Entries supplied:
※ ※ ※

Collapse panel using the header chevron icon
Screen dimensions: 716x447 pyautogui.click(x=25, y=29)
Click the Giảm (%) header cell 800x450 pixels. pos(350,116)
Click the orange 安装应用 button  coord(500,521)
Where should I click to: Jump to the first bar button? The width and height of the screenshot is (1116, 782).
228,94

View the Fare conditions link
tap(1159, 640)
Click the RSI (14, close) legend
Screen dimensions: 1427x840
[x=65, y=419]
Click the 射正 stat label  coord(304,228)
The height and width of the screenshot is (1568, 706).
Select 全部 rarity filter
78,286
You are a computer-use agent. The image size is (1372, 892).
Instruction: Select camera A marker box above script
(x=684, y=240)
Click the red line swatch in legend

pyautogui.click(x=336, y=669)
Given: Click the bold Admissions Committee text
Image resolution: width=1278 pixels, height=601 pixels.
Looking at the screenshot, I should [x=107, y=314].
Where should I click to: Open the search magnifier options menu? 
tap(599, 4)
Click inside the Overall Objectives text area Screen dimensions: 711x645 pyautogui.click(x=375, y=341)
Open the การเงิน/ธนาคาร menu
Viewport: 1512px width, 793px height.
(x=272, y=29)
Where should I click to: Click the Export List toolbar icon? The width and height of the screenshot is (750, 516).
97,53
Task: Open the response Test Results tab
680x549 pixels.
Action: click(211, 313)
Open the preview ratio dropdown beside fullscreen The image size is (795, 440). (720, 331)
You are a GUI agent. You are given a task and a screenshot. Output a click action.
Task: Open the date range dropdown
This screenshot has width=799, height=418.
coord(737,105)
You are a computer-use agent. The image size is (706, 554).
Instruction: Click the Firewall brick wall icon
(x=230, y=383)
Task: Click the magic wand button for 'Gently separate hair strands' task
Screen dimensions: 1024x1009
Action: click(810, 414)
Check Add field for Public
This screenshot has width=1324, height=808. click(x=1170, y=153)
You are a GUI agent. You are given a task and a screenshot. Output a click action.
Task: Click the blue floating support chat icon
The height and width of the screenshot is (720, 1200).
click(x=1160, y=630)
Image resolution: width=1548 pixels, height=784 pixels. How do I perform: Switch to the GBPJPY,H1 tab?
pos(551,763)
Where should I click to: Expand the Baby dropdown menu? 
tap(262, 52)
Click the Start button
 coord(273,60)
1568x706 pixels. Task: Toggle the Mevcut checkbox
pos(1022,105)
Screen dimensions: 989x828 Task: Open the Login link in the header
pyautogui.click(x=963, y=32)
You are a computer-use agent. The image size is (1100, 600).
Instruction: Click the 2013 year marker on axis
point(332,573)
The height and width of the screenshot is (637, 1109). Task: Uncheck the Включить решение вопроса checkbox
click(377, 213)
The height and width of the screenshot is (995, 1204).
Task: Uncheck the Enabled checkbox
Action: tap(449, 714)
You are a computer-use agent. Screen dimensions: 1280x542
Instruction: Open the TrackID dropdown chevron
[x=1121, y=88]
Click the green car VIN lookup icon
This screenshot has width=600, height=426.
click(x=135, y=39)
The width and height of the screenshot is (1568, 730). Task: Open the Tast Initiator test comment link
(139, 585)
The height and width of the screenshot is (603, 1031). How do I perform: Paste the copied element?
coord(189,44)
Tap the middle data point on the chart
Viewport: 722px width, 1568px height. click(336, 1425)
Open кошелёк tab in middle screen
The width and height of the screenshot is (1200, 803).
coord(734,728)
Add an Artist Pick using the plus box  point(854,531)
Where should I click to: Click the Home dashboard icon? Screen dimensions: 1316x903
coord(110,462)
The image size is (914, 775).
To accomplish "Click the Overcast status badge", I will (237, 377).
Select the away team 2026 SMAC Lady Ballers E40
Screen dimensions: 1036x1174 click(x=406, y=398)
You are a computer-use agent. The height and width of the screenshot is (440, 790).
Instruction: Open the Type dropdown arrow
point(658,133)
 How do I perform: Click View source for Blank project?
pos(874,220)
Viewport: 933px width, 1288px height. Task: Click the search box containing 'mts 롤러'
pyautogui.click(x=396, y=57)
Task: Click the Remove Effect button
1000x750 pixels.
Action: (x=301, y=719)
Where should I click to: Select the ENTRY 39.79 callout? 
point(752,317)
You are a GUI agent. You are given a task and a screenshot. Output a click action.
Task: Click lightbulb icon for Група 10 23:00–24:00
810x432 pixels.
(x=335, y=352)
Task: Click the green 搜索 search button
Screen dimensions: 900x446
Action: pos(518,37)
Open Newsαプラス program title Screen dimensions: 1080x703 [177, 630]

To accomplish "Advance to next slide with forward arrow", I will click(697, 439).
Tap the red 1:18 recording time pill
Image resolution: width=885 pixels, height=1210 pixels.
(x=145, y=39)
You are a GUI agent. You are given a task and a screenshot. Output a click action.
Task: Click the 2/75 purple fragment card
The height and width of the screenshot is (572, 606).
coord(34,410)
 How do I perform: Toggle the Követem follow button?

※ ※ ※

Work to complete:
Everything in the listing should be written out exactly.

Written response:
Collapse panel using the header chevron icon
Screen dimensions: 716x447 pyautogui.click(x=25, y=29)
Click the Giảm (%) header cell 800x450 pixels. pos(350,116)
Click the orange 安装应用 button  coord(500,521)
Where should I click to: Jump to the first bar button? The width and height of the screenshot is (1116, 782).
228,94

View the Fare conditions link
tap(1159, 640)
Click the RSI (14, close) legend
Screen dimensions: 1427x840
[x=65, y=419]
Click the 射正 stat label  coord(304,228)
The height and width of the screenshot is (1568, 706).
Select 全部 rarity filter
78,286
You are a computer-use agent. The image size is (1372, 892).
Instruction: Select camera A marker box above script
(x=684, y=240)
Click the red line swatch in legend

pyautogui.click(x=336, y=669)
Given: Click the bold Admissions Committee text
Image resolution: width=1278 pixels, height=601 pixels.
Looking at the screenshot, I should [x=107, y=314].
Where should I click to: Open the search magnifier options menu? 
tap(599, 4)
Click inside the Overall Objectives text area Screen dimensions: 711x645 pyautogui.click(x=375, y=341)
Open the การเงิน/ธนาคาร menu
Viewport: 1512px width, 793px height.
(x=272, y=29)
Where should I click to: Click the Export List toolbar icon? The width and height of the screenshot is (750, 516).
97,53
Task: Open the response Test Results tab
680x549 pixels.
Action: click(211, 313)
Open the preview ratio dropdown beside fullscreen The image size is (795, 440). (720, 331)
You are a GUI agent. You are given a task and a screenshot. Output a click action.
Task: Open the date range dropdown
This screenshot has width=799, height=418.
coord(737,105)
You are a computer-use agent. The image size is (706, 554).
Instruction: Click the Firewall brick wall icon
(x=230, y=383)
Task: Click the magic wand button for 'Gently separate hair strands' task
Screen dimensions: 1024x1009
Action: click(810, 414)
Check Add field for Public
This screenshot has width=1324, height=808. click(x=1170, y=153)
You are a GUI agent. You are given a task and a screenshot. Output a click action.
Task: Click the blue floating support chat icon
The height and width of the screenshot is (720, 1200).
click(x=1160, y=630)
Image resolution: width=1548 pixels, height=784 pixels. How do I perform: Switch to the GBPJPY,H1 tab?
pos(551,763)
Where should I click to: Expand the Baby dropdown menu? 
tap(262, 52)
Click the Start button
 coord(273,60)
1568x706 pixels. Task: Toggle the Mevcut checkbox
pos(1022,105)
Screen dimensions: 989x828 Task: Open the Login link in the header
pyautogui.click(x=963, y=32)
You are a computer-use agent. The image size is (1100, 600).
Instruction: Click the 2013 year marker on axis
point(332,573)
The height and width of the screenshot is (637, 1109). Task: Uncheck the Включить решение вопроса checkbox
click(377, 213)
The height and width of the screenshot is (995, 1204).
Task: Uncheck the Enabled checkbox
Action: tap(449, 714)
You are a computer-use agent. Screen dimensions: 1280x542
Instruction: Open the TrackID dropdown chevron
[x=1121, y=88]
Click the green car VIN lookup icon
This screenshot has width=600, height=426.
click(x=135, y=39)
The width and height of the screenshot is (1568, 730). Task: Open the Tast Initiator test comment link
(139, 585)
The height and width of the screenshot is (603, 1031). How do I perform: Paste the copied element?
coord(189,44)
Tap the middle data point on the chart
Viewport: 722px width, 1568px height. click(336, 1425)
Open кошелёк tab in middle screen
The width and height of the screenshot is (1200, 803).
coord(734,728)
Add an Artist Pick using the plus box  point(854,531)
Where should I click to: Click the Home dashboard icon? Screen dimensions: 1316x903
coord(110,462)
The image size is (914, 775).
To accomplish "Click the Overcast status badge", I will (237, 377).
Select the away team 2026 SMAC Lady Ballers E40
Screen dimensions: 1036x1174 click(x=406, y=398)
You are a computer-use agent. The height and width of the screenshot is (440, 790).
Instruction: Open the Type dropdown arrow
point(658,133)
 How do I perform: Click View source for Blank project?
pos(874,220)
Viewport: 933px width, 1288px height. Task: Click the search box containing 'mts 롤러'
pyautogui.click(x=396, y=57)
Task: Click the Remove Effect button
1000x750 pixels.
Action: (x=301, y=719)
Where should I click to: Select the ENTRY 39.79 callout? 
point(752,317)
You are a GUI agent. You are given a task and a screenshot. Output a click action.
Task: Click lightbulb icon for Група 10 23:00–24:00
810x432 pixels.
(x=335, y=352)
Task: Click the green 搜索 search button
Screen dimensions: 900x446
Action: pos(518,37)
Open Newsαプラス program title Screen dimensions: 1080x703 [177, 630]

To accomplish "Advance to next slide with forward arrow", I will click(697, 439).
Tap the red 1:18 recording time pill
Image resolution: width=885 pixels, height=1210 pixels.
(x=145, y=39)
You are a GUI agent. You are given a task and a screenshot. Output a click action.
Task: Click the 2/75 purple fragment card
The height and width of the screenshot is (572, 606).
coord(34,410)
 How do I perform: Toggle the Követem follow button?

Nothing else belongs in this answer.